TESTO ESTRATTO>
----
Giovani e politica, partiamo dai luoghi comuni

Uno tra i più radicati luoghi comuni sulle nuove generazioni è quello che le dipinge come distanti dalla e disinteressate alla politica. Naturalmente, come tutti i luoghi comuni, soffre il rischio della generalizzazione, per cui vale la pena entrare un po’ più dentro le pieghe del fenomeno. Ad allontanare i giovani non è la politica in senso nobile, ma piuttosto una certa diffusa allergia da parte delle nuove generazioni nei confronti delle strutture di partito, a prescindere dallo schieramento di appartenenza. Un fenomeno che merita di essere analizzato e compreso, perché non è soltanto endemico nel nostro paese, ma è ormai presente in tutta Europa.

Contrariamente al pensiero comune, i principali attori della “vita politica” in Italia ed in Europa sono proprio i giovani, che però scelgono di partecipare al di fuori delle strutture di partito e delle corrispondenti organizzazioni giovanili. Sembra un paradosso ma non lo è. Come è possibile?

Per capire come si conciliano le due cose è necessario, prima di tutto, chiarire cosa intendiamo per “vita politica” ed il perimetro di ciò che consideriamo “attività politica”: se risaliamo al vero significato del termine, aiutati anche dalla radice etimologica della parola stessa, scopriremo l’infondatezza dell’assunto che vuole le nuove generazioni lontane dalla politica e della retorica sui giovani “bamboccioni” o “choosy” (schizzinosi). L’origine greca del termine politica affonda le sue radici nella polis, la città, intesa non solo come luogo fisico e spazio urbano, ma soprattutto come comunità e struttura sociale. La politica, dunque, non è altro che il prendersene cura in senso ampio e sotto ogni forma, attraverso il suo governo, ma non solo. Aristotele ci offre la più calzante definizione di essere umano, come zoon politikon, ovvero animale politico, che per sua inclinazione naturale ricerca la vita di comunità e l’aggregazione, e persegue la felicità soddisfacendo la sua esigenza innata, al pari del nutrirsi e del respirare: la convivenza sociale. Queste, sempre per Aristotele, le caratteristiche che distinguono l’uomo da divinità ed animali che, invece, possono vivere isolati.
----
DATI FORNITI>

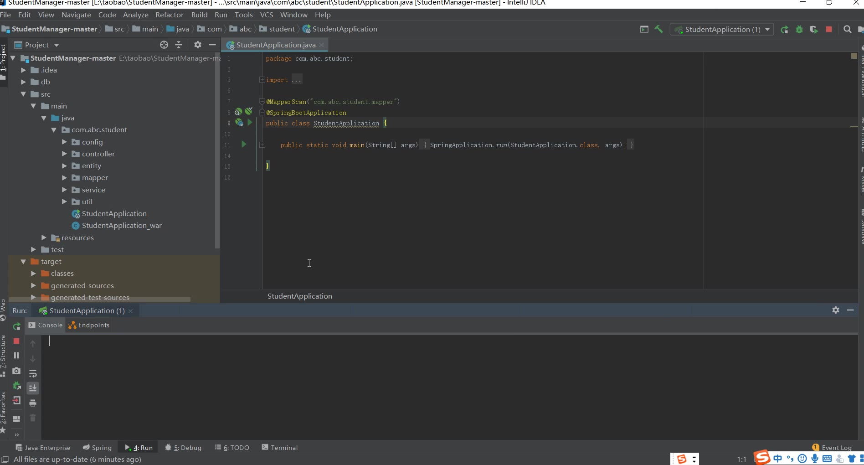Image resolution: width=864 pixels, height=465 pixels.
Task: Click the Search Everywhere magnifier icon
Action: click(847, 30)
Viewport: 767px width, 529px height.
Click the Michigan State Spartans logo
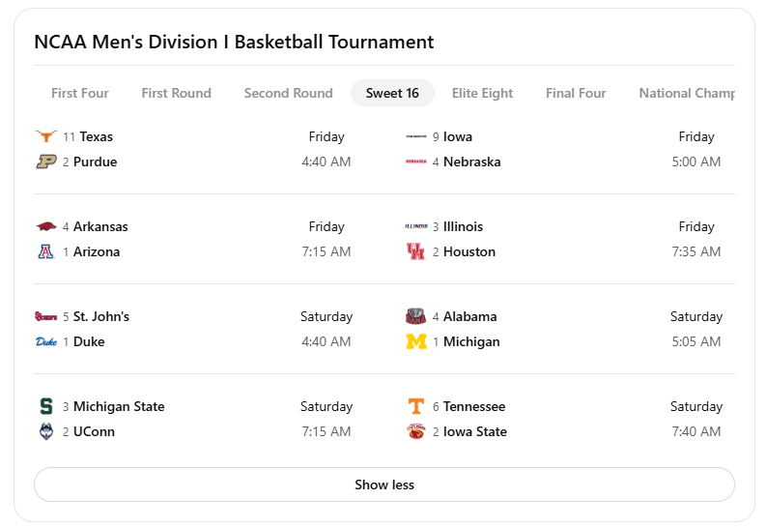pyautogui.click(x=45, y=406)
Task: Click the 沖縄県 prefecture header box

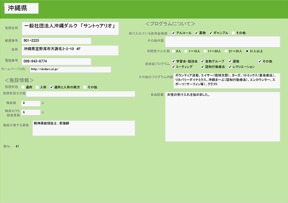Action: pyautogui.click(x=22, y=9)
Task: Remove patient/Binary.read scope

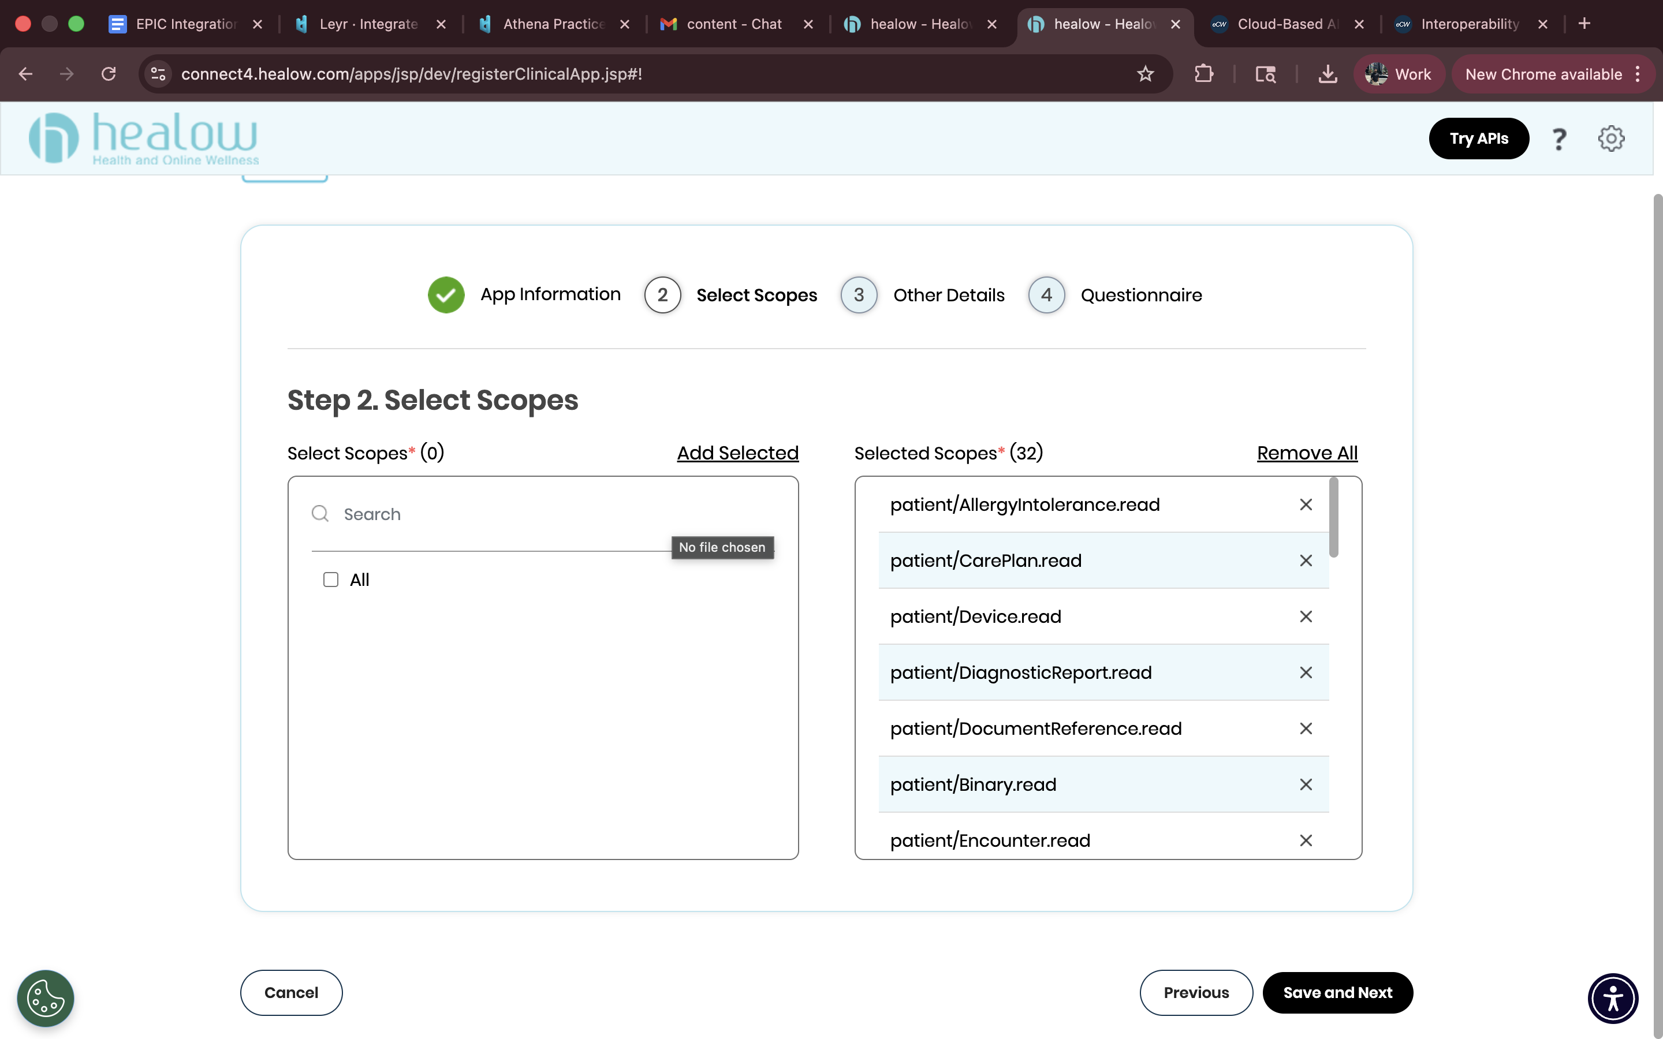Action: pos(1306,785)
----
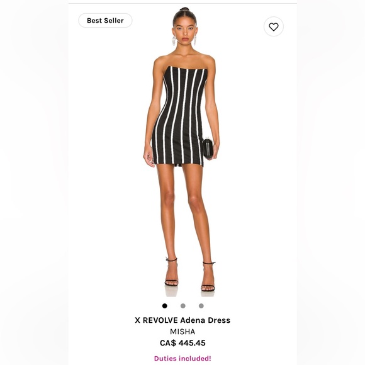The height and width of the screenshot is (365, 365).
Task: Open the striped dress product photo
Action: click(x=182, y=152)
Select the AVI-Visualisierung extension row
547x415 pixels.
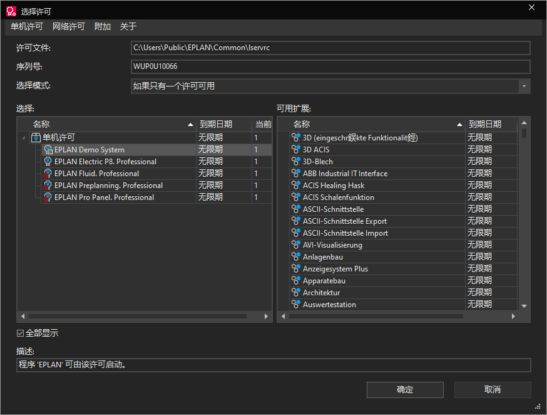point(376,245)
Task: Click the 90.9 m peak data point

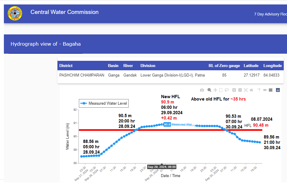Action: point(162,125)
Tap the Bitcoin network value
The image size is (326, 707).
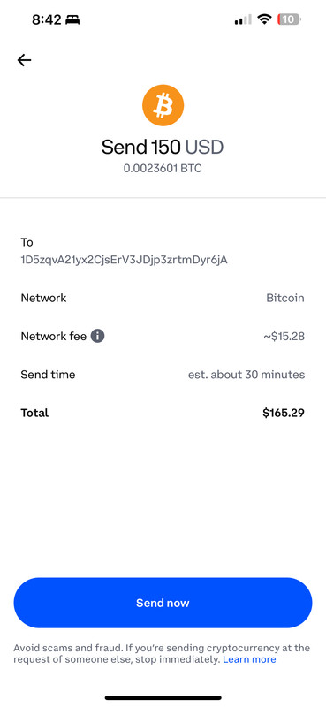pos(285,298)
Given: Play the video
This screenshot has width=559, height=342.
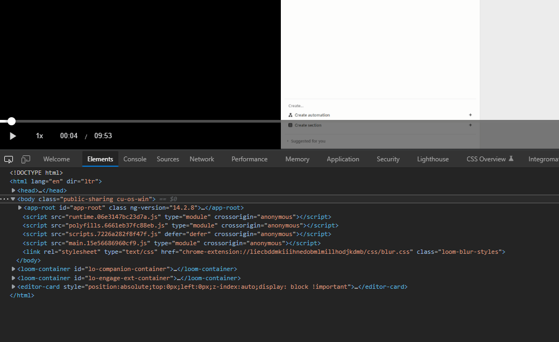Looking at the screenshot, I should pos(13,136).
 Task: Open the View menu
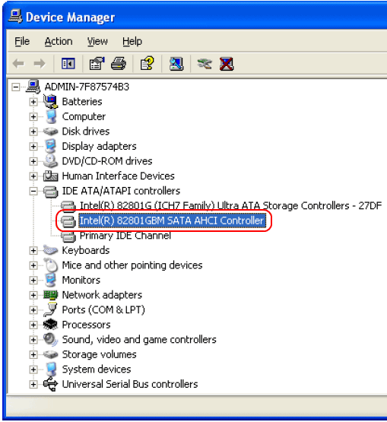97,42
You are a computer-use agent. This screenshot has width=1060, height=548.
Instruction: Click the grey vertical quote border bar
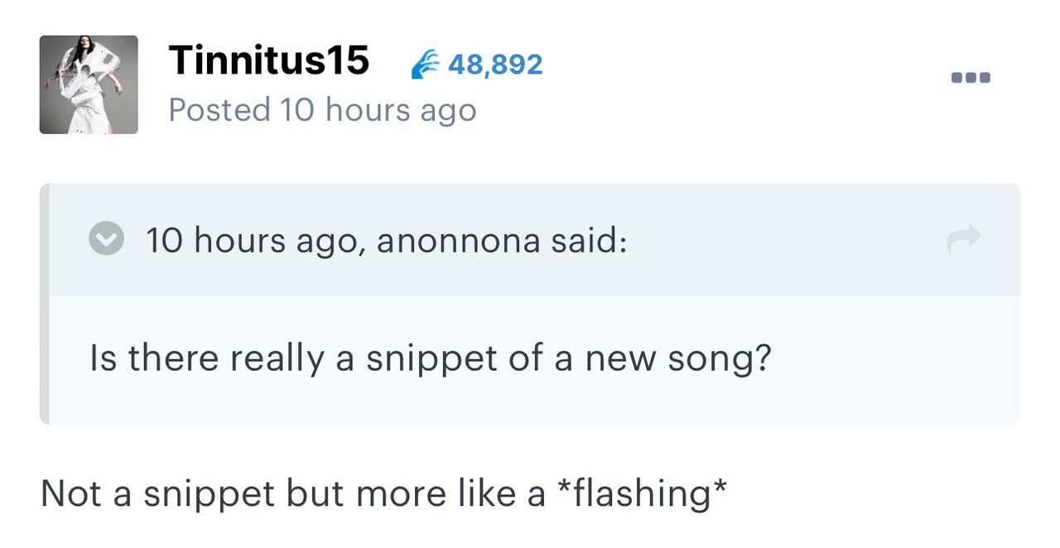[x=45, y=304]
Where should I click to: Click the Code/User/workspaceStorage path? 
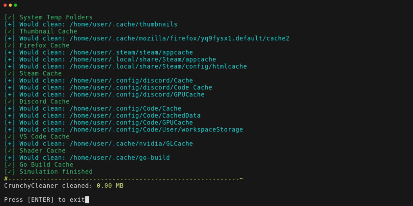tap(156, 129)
----
COMPITI SCRITTI>
1. Secondo il testo su giovani e politica, verso che cosa nutrono una diffusa allergia le nuove generazioni?
2. Trascriva senza alcuna modifica il passo del testo su giovani e politica che va da "Uno tra i più" fino a "in tutta Europa.".
I record forniti non servono per svolgere le consegne.

RISPOSTE IN ORDINE>
1. Verso le strutture di partito, a prescindere dallo schieramento di appartenenza.

2.
Uno tra i più radicati luoghi comuni sulle nuove generazioni è quello che le dipinge come distanti dalla e disinteressate alla politica. Naturalmente, come tutti i luoghi comuni, soffre il rischio della generalizzazione, per cui vale la pena entrare un po’ più dentro le pieghe del fenomeno. Ad allontanare i giovani non è la politica in senso nobile, ma piuttosto una certa diffusa allergia da parte delle nuove generazioni nei confronti delle strutture di partito, a prescindere dallo schieramento di appartenenza. Un fenomeno che merita di essere analizzato e compreso, perché non è soltanto endemico nel nostro paese, ma è ormai presente in tutta Europa.